[Start of section]
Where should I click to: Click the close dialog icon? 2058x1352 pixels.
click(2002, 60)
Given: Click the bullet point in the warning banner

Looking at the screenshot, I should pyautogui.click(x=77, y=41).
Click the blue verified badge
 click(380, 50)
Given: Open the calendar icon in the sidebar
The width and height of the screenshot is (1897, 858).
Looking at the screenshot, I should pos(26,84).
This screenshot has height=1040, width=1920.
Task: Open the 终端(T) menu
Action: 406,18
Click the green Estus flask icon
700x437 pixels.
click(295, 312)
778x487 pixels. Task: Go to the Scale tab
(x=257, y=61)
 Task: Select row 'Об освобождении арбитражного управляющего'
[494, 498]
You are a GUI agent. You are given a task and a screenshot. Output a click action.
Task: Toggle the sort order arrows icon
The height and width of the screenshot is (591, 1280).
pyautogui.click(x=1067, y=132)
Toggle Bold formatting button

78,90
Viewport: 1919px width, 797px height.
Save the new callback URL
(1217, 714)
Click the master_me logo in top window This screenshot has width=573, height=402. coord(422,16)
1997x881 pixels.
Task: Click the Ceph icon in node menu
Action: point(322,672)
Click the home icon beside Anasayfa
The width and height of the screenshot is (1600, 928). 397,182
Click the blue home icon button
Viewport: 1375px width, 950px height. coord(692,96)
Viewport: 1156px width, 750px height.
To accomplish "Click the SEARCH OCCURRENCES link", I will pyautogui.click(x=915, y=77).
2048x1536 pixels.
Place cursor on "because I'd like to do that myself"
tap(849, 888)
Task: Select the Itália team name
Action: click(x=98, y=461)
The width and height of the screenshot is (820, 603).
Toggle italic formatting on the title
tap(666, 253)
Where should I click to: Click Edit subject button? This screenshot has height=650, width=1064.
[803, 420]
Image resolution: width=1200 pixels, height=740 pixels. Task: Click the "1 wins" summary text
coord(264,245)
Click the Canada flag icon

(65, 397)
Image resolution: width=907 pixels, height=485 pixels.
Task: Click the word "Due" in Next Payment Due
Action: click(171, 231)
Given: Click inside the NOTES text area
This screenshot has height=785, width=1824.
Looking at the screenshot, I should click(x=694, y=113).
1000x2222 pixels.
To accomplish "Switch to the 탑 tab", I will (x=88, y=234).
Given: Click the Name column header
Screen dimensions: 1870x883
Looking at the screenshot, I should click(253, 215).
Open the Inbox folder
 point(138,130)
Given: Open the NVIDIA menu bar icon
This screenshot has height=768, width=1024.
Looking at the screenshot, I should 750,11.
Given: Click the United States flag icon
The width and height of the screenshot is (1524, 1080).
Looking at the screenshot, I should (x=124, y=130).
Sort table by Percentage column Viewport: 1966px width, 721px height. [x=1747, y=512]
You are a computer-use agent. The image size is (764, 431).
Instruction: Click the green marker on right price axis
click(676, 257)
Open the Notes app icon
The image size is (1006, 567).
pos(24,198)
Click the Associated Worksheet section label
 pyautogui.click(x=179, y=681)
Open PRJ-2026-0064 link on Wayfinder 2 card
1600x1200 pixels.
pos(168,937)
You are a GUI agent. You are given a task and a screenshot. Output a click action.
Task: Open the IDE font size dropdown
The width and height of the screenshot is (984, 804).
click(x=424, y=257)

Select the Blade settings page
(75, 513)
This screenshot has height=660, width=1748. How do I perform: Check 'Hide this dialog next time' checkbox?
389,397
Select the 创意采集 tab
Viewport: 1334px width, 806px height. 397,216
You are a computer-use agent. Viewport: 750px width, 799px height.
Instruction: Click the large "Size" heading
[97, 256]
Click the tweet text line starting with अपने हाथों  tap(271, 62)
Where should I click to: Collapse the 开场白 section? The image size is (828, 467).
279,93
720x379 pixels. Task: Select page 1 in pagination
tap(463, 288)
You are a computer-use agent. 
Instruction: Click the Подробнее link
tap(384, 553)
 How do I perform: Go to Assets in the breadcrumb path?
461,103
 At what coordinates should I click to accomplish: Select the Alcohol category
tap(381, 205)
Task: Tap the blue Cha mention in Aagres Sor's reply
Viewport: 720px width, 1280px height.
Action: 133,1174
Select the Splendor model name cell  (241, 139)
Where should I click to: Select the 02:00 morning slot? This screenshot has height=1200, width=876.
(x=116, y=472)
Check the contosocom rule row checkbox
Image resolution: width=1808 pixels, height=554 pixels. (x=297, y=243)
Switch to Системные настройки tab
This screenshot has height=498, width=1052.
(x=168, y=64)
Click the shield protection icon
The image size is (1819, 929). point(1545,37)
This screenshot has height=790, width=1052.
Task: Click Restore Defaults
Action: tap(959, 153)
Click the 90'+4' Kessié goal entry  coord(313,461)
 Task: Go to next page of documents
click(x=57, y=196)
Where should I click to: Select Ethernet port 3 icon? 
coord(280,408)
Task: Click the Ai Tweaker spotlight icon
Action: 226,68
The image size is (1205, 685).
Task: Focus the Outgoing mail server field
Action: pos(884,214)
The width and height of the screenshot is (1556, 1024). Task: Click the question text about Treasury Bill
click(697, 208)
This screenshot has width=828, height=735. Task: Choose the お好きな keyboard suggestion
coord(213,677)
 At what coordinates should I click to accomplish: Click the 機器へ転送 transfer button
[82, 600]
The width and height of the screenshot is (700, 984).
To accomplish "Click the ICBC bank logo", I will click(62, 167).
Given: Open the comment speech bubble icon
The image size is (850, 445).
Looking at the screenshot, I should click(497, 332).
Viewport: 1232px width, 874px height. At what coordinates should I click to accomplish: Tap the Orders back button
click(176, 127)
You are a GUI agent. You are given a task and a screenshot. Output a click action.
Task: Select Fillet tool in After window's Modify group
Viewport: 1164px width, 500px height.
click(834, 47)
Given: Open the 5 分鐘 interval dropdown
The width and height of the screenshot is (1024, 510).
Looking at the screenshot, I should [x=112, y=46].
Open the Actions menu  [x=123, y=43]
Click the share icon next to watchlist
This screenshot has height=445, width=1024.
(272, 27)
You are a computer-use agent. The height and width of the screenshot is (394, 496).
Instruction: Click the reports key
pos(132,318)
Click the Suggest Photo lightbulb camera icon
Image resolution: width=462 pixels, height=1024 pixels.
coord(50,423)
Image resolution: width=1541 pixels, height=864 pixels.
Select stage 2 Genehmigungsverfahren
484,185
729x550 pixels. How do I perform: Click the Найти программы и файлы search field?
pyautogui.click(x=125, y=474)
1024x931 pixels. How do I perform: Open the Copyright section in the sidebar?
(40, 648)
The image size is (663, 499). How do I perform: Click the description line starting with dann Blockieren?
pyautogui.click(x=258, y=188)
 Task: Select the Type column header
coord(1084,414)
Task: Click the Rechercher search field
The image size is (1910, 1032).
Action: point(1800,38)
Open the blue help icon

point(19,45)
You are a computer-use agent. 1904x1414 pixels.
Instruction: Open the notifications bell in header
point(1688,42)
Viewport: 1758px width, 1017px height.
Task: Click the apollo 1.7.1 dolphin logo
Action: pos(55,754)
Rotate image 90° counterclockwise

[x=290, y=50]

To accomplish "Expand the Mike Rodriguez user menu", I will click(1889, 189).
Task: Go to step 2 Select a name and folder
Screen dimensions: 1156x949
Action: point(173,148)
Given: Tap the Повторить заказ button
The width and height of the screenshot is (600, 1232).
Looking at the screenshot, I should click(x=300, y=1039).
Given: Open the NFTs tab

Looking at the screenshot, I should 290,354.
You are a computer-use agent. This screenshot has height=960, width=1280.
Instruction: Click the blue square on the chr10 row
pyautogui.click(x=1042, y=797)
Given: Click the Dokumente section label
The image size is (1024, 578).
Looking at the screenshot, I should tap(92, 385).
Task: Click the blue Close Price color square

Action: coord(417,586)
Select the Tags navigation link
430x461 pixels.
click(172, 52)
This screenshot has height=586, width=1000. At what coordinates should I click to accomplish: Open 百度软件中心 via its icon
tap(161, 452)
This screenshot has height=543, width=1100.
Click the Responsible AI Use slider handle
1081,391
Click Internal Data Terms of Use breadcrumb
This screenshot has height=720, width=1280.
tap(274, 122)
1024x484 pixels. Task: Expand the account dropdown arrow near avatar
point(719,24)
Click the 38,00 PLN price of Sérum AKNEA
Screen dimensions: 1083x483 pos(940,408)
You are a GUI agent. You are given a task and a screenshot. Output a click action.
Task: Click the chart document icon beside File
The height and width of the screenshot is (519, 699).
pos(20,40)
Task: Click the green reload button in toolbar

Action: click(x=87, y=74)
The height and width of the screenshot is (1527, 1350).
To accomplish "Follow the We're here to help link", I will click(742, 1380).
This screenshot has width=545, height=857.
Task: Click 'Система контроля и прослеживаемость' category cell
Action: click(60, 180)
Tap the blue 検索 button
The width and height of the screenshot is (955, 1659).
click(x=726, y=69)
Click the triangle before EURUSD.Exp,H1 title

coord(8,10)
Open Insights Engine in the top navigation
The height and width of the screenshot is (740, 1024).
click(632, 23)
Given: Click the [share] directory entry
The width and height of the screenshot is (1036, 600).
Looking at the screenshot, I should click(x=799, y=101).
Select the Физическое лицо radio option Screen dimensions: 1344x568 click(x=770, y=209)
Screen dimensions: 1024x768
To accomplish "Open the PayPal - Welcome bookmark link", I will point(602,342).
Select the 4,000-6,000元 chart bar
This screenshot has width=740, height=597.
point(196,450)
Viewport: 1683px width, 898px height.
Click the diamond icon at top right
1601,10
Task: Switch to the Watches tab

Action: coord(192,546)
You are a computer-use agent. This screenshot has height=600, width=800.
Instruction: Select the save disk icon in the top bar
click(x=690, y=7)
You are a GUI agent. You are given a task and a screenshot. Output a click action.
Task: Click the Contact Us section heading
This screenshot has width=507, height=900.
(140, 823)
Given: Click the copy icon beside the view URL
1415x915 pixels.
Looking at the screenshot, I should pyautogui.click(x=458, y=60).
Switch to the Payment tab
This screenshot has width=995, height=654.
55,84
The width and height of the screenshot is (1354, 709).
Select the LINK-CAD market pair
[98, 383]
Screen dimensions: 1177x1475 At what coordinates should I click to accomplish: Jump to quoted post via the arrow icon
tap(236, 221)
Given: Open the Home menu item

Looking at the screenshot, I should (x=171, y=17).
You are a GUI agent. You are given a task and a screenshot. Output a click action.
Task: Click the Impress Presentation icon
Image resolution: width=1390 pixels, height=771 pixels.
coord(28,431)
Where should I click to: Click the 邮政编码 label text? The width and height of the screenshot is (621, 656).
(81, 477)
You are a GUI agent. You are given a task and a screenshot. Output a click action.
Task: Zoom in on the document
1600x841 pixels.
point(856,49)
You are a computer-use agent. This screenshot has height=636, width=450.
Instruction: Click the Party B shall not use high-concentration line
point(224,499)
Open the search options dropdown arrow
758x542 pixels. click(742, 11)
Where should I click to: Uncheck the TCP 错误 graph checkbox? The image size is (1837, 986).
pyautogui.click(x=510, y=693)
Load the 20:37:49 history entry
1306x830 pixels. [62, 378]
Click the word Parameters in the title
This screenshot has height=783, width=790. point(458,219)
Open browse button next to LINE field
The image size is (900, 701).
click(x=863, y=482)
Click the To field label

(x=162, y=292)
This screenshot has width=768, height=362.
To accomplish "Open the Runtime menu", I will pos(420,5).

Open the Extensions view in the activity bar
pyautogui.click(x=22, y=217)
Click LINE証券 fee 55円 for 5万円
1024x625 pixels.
[End of section]
* Exercise objective
Pull out every line above that holds the word "computer".

* Exercise result
You are a computer-use agent. The image size is (764, 431).
You are a computer-use agent. Viewport: 750px width, 799px height.
You are a computer-use agent. 
You are a computer-use agent. The height and width of the screenshot is (394, 496).
You are a computer-use agent. 1904x1414 pixels.
You are a computer-use agent. This screenshot has height=960, width=1280.
You are a computer-use agent. This screenshot has height=600, width=800.
You are a computer-use agent. This screenshot has height=636, width=450.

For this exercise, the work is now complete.